*What is expected*
Among the entries below, only the lines starting at the one with "[Mitrapol] (94, 11)" and ending at the one with "Polsek Torgamba Bongkar", both included, are to be printed exactly.
START Data supplied
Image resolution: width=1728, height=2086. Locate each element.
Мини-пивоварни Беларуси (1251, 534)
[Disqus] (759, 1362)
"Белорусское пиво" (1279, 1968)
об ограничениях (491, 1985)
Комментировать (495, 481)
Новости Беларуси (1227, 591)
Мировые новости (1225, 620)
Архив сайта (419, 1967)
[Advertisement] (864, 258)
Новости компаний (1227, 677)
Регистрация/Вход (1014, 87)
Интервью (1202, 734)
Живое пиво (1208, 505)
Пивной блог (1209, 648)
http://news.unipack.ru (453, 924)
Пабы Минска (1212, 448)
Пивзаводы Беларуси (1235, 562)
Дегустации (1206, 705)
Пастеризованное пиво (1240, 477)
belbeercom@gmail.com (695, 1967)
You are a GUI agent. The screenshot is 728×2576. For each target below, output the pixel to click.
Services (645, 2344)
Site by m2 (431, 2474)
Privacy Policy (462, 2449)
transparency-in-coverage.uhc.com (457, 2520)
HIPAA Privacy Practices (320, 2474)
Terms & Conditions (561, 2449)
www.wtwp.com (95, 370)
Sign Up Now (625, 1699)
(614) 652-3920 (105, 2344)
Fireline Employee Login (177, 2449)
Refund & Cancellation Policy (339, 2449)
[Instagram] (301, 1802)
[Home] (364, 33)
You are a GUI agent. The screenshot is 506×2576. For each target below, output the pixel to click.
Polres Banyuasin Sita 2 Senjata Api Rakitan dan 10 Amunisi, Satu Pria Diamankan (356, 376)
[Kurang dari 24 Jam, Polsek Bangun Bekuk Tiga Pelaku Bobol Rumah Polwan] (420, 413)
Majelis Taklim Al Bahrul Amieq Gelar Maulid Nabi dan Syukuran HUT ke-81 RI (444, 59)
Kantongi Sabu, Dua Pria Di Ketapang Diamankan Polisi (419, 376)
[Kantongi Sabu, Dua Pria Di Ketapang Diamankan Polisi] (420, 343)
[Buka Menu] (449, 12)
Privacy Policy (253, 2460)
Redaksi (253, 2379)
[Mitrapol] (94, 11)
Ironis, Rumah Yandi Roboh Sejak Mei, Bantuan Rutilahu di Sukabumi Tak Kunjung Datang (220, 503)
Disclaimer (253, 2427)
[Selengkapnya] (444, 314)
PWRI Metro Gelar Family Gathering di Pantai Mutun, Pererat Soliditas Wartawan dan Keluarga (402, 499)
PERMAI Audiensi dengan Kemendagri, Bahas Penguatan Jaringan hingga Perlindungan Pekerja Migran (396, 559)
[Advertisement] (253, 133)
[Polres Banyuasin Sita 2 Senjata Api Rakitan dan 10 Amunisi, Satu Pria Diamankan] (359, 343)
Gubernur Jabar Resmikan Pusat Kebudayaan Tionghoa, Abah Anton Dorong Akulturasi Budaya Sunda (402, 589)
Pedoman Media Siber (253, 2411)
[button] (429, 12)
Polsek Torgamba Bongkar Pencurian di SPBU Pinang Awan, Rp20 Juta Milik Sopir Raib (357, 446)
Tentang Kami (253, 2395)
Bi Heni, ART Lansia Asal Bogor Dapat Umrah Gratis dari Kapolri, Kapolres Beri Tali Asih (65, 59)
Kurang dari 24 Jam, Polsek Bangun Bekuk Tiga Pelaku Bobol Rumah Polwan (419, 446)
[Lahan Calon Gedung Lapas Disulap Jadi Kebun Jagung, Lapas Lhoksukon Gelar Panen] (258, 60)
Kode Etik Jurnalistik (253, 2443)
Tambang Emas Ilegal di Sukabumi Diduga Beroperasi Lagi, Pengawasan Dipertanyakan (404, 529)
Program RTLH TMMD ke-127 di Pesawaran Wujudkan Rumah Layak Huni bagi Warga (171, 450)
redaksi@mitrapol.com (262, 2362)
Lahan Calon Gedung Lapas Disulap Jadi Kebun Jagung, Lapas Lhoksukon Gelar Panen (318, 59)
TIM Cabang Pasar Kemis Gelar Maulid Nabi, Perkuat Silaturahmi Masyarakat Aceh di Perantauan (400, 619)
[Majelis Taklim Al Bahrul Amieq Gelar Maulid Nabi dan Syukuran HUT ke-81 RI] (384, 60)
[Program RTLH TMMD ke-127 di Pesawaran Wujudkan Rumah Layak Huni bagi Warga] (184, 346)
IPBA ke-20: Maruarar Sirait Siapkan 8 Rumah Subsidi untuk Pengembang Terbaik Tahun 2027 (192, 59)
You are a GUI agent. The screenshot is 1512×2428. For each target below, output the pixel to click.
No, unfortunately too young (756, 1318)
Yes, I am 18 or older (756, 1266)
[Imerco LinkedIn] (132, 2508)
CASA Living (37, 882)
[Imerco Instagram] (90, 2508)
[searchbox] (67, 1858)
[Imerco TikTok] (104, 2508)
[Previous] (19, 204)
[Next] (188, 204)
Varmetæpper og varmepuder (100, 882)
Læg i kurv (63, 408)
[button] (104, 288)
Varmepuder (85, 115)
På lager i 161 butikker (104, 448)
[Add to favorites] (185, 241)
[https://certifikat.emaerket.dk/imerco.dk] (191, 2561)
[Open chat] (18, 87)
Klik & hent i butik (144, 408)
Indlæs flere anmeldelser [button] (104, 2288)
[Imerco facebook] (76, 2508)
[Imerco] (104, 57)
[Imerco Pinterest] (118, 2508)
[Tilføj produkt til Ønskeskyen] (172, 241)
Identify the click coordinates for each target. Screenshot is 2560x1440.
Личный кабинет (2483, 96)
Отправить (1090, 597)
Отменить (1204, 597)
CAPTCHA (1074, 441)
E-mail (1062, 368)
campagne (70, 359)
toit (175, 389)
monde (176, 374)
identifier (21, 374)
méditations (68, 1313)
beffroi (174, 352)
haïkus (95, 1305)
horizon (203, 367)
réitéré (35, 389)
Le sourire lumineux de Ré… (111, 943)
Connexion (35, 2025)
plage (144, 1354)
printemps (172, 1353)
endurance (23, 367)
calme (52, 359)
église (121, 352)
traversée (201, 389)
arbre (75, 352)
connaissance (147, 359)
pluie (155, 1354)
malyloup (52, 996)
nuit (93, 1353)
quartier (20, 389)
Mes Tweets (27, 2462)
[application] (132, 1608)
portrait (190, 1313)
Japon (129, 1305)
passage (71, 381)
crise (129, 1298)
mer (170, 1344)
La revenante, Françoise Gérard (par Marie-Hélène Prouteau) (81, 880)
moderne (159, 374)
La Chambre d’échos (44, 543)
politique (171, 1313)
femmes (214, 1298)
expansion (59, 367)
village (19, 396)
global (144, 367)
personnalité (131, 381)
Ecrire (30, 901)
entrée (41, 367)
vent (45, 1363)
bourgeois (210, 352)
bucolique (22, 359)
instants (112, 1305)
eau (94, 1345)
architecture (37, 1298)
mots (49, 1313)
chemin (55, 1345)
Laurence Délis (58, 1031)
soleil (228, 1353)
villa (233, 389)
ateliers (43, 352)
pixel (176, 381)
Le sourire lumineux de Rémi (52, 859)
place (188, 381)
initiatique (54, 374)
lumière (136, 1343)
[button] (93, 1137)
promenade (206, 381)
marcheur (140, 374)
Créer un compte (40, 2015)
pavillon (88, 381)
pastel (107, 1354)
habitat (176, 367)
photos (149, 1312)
END Data supplied
*Output*
[Mitrapol] (94, 11)
Ironis, Rumah Yandi Roboh Sejak Mei, Bantuan Rutilahu di Sukabumi Tak Kunjung Datang (220, 503)
Disclaimer (253, 2427)
[Selengkapnya] (444, 314)
PWRI Metro Gelar Family Gathering di Pantai Mutun, Pererat Soliditas Wartawan dan Keluarga (402, 499)
PERMAI Audiensi dengan Kemendagri, Bahas Penguatan Jaringan hingga Perlindungan Pekerja Migran (396, 559)
[Advertisement] (253, 133)
[Polres Banyuasin Sita 2 Senjata Api Rakitan dan 10 Amunisi, Satu Pria Diamankan] (359, 343)
Gubernur Jabar Resmikan Pusat Kebudayaan Tionghoa, Abah Anton Dorong Akulturasi Budaya Sunda (402, 589)
Pedoman Media Siber (253, 2411)
[button] (429, 12)
Polsek Torgamba Bongkar Pencurian di SPBU Pinang Awan, Rp20 Juta Milik Sopir Raib (357, 446)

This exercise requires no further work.